I would need to search based on: location, type and tagId. Like:

where location = ? and type = 'cat' and (data ->> 'tagid') = ?

Other important points:

  • Only animals of type cats will be having a tag id, this is a new animal type being added now.
  • The number of "cats" in the whole table would be less compared to the other types of animals.
  • The table is huge, with millions of rows - and partitioned.

How do I make sure that the search is fast? Options I have considered:

  1. Make a separate table cats to store: animal_id, location, tagId (although FK to the partitioned parent table is not possible)
  2. Create an index on location, type and jsonb key.
  3. Create a new (indexed) column tagId - which would be null for all animals but cat.
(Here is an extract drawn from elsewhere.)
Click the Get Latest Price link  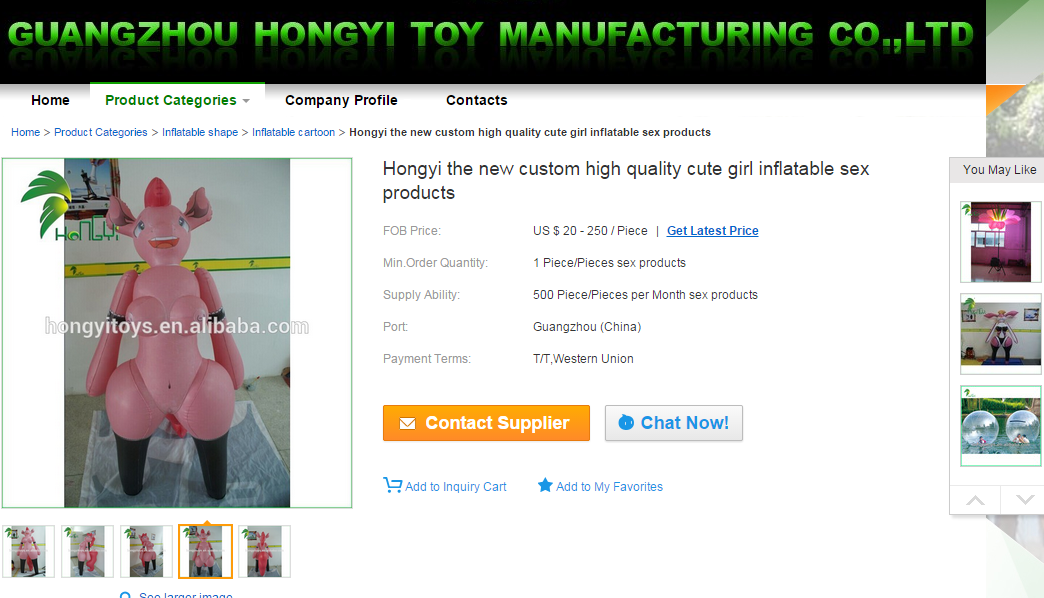(x=712, y=231)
I do have an index on other columns on the table - but a bit confused on how to create an index to make the search for cats based on the tagid fast. Any suggestions?

UPDATE (Ignoring partitions):

(Testing on a partitioned table)

So I decided to go with the option as suggested by Erwin and tried creating an index

CREATE INDEX ON animals_211 (location, ((data->>'tagid')::uuid)) WHERE  type = 'cat';

And tried an EXPLAIN on the query (using the partitioned table to keep it simple):

explain select * from animals_211 a
where a.location  = 32341
and a.type  = 'cat'
and (data->>'tagid')::uuid = '5e54c1d9-3ea0-4bca-81d6-1000d90cc42c'

And from the results, it looks like it doesn't use the index created and does a sequential scan:

Seq Scan on animals_211  e  (cost=0.00..121.70 rows=1 width=327)                                                                                                        |
  Filter: ((location = 32341) AND ((type)::text = 'cat'::text) AND (((data ->> 'tagid'::text))::uuid = '5e54c1d9-3ea0-4bca-81d6-1000d90cc42c'::uuid

UPDATE 2 (not using partial index)

It somehow seems to be the partial index, as without it - it seems to work:

CREATE INDEX tag_id_index ON animals_211 (location, type, ((data->>'tagid')::uuid))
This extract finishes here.